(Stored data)
┏━━

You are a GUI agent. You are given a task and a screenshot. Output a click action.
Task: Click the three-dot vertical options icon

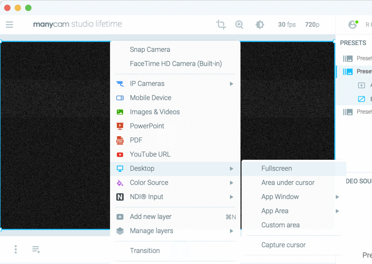[x=16, y=249]
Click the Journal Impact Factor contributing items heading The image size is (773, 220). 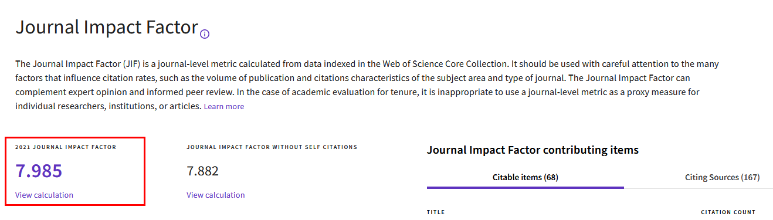point(533,150)
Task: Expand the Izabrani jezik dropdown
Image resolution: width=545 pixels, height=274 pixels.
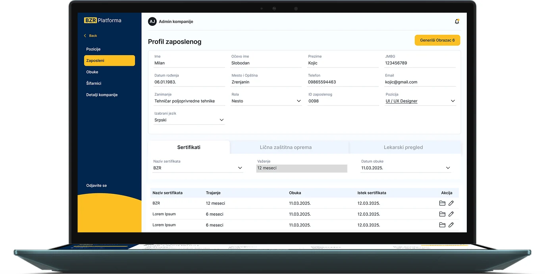Action: pos(221,120)
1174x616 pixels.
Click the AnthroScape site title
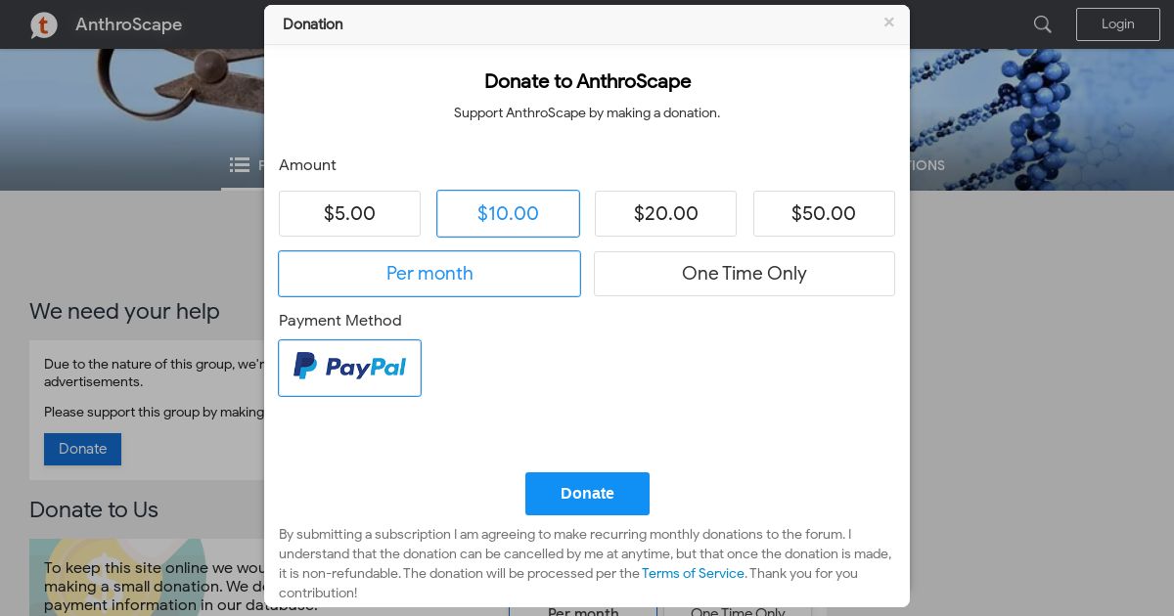point(128,24)
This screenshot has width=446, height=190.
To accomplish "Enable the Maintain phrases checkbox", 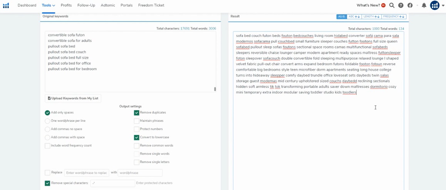I will click(x=136, y=121).
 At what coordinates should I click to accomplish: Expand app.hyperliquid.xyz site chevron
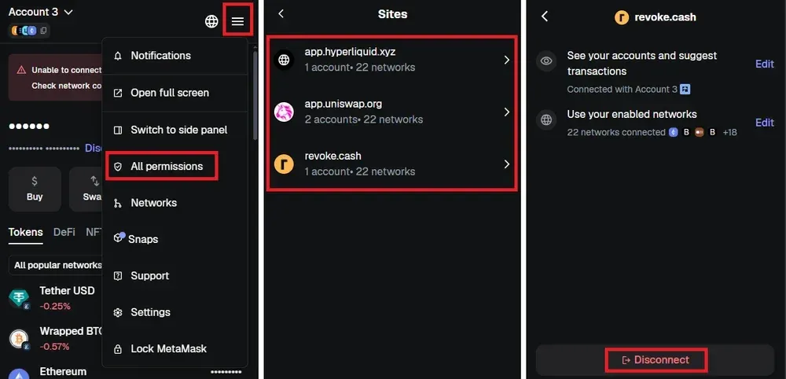click(507, 60)
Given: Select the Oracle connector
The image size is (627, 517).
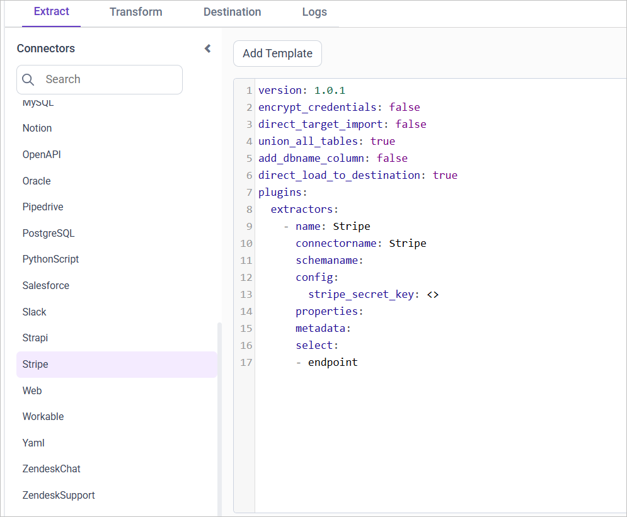Looking at the screenshot, I should pyautogui.click(x=37, y=181).
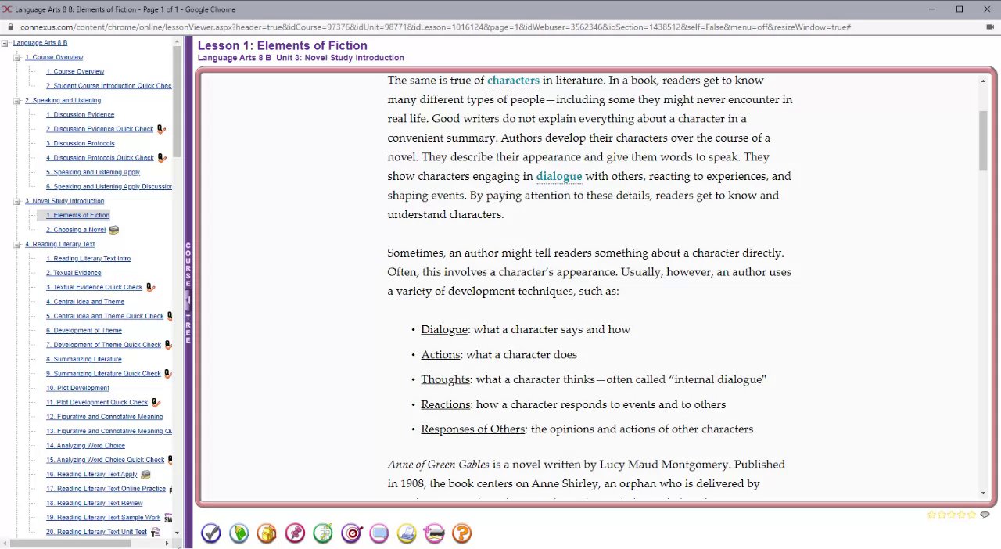Select the Choosing a Novel lesson
The height and width of the screenshot is (549, 1001).
76,230
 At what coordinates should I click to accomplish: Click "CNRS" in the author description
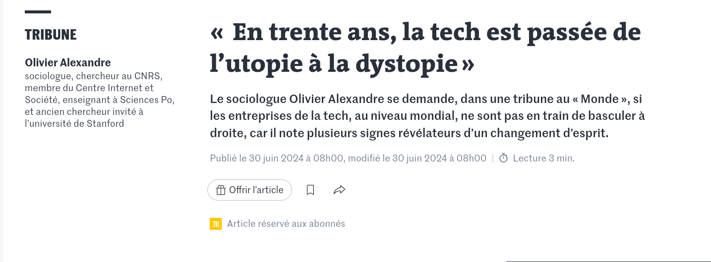tap(149, 76)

┗━━

What the task requires
All that should appear in the answer is the lines above from the line with "Image resolution: width=545" through the line with "This screenshot has width=446, height=190.", retyped exactly, pictures left out.

Worked solution
Image resolution: width=545 pixels, height=274 pixels.
Action: pos(221,120)
1174x616 pixels.
Click the AnthroScape site title
point(128,24)
This screenshot has width=446, height=190.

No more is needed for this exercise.